> EXERCISE BRIEF
The result should be a faithful copy of every entry below, with the pictures left out.

*** SUPPLIED DATA ***

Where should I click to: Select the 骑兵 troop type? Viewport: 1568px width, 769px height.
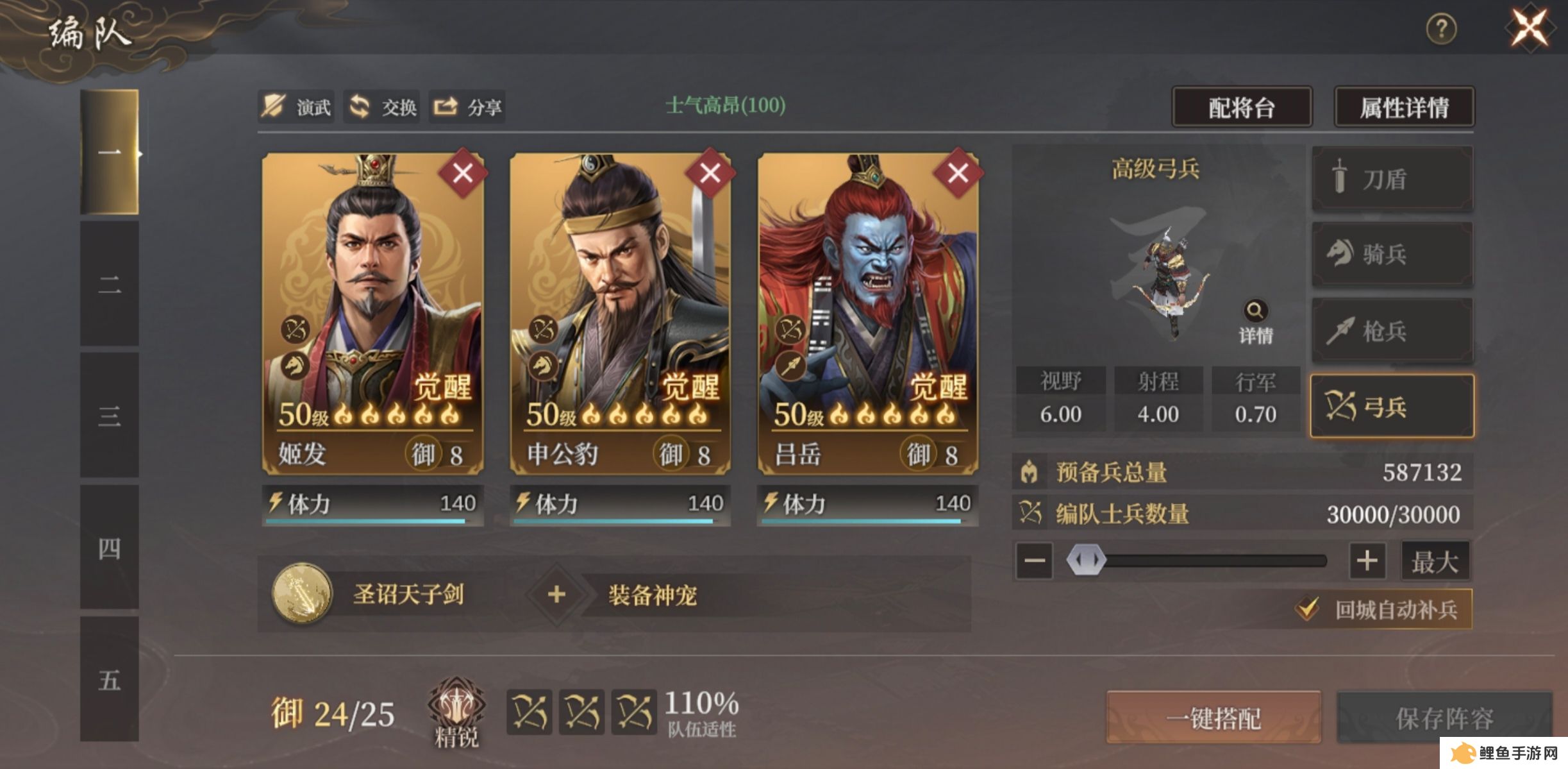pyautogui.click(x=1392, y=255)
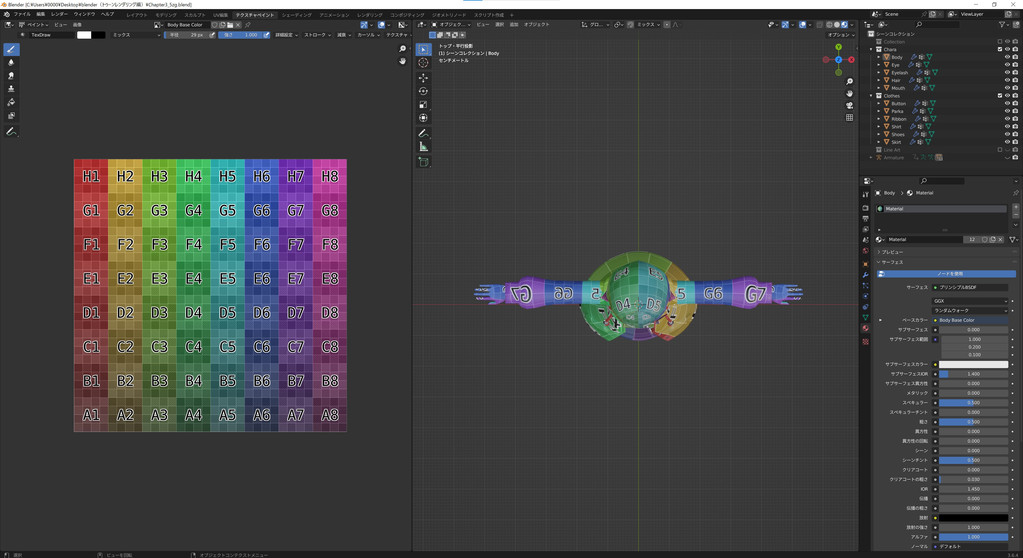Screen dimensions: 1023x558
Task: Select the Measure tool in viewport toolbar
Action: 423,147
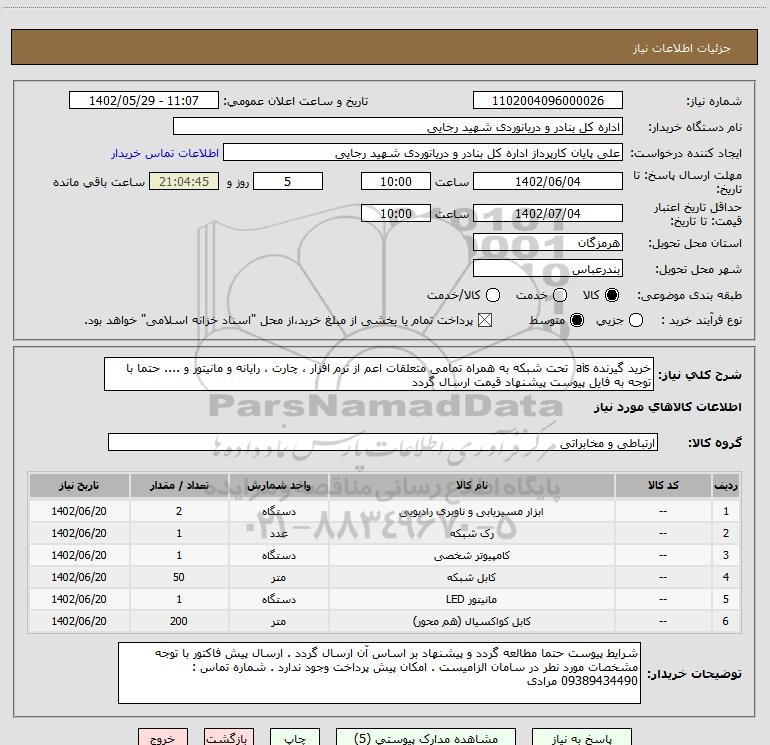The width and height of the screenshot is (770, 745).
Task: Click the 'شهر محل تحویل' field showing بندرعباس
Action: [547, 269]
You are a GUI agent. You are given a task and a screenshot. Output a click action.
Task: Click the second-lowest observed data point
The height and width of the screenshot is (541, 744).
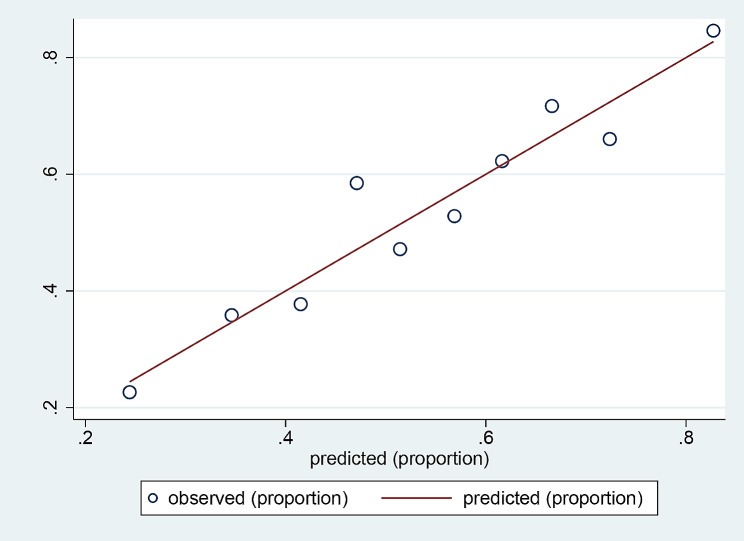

*** End of SUPPLIED DATA ***

> TASK OUTPUT
Where should I click to: Select the 骑兵 troop type? Viewport: 1568px width, 769px height.
pyautogui.click(x=1392, y=255)
Screen dimensions: 1023x558
Task: Select the Measure tool in viewport toolbar
Action: 423,147
The width and height of the screenshot is (770, 745).
Task: Click the 'شهر محل تحویل' field showing بندرعباس
Action: [547, 269]
You are a GUI agent. You are given a task and a screenshot. Output a click action.
Task: Click the second-lowest observed data point
The height and width of the screenshot is (541, 744).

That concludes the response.